Я припомнил, что проспал две недели, задумался, когда б я хотел водрузить эту статуэтку на могилу к Марте? Будет символично, если в течение сорока дней, поэтому, сделав оглядку на всякого рода человеческий фактор, сказал:
– Максимум - в течение двух недель.
– Мне надо забить это в программу проектов?
– Нет, проницательная вы наша, нет. Если бы ещё, не спросив, не разместили этой информации на сервере нашей компании, цены б вам не было.
– И вы б смирились с тем, что что-то случилось без вашего соглядатайства?

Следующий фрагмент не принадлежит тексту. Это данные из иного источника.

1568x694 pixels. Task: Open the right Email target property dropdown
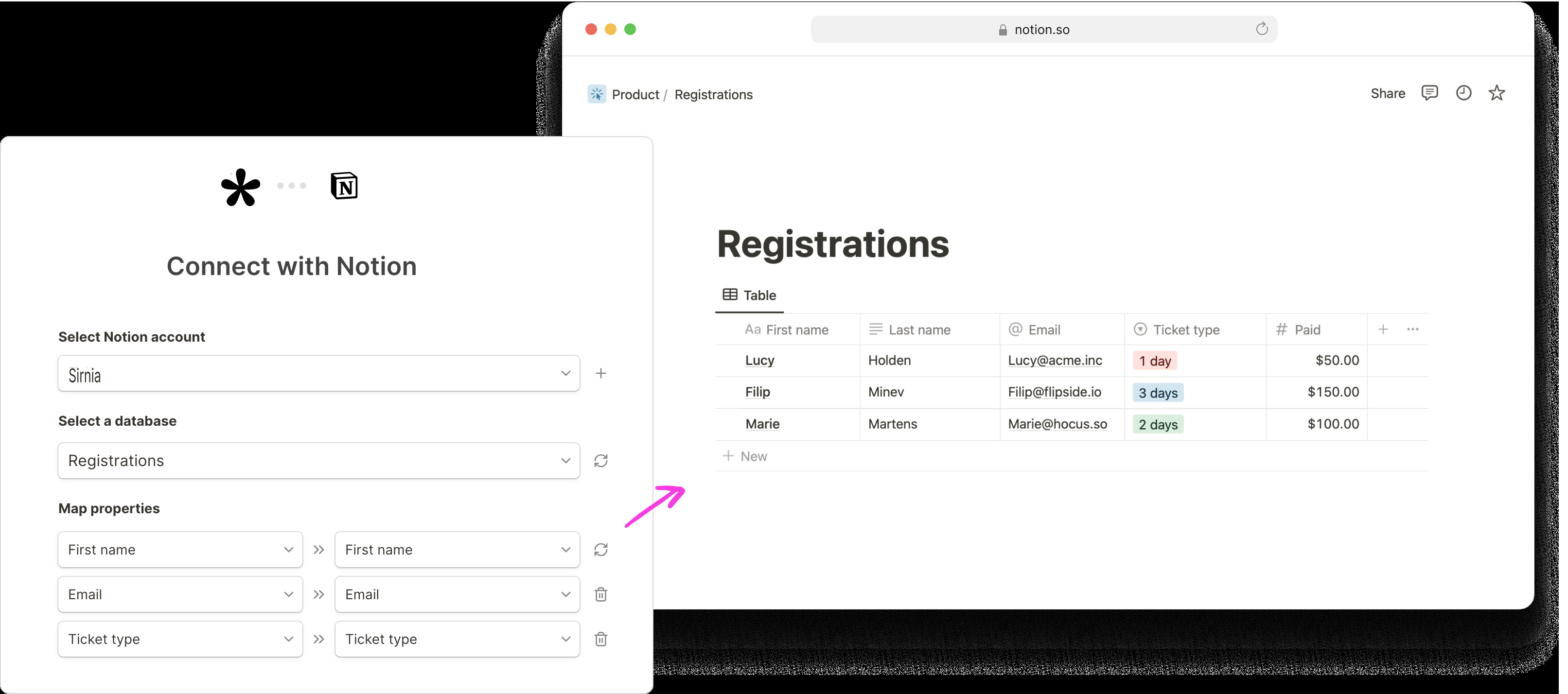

– Татьяна, не перегибайте. Вот вы чётко чувствуете, что мне нравится, а что нет, того и бегите, а то нам придётся распрощаться.
– Прошу прощения.
– Принято. Идите, Татьяна.
Я поднялся, чтобы проводить Татьяну до двери. Надавив на дверь, первым оказался в комнате, где уже собрались все руководители отделов и ждали своего приглашения. Пока мимо меня проходила Татьяна, я выхватил глазами Бориса.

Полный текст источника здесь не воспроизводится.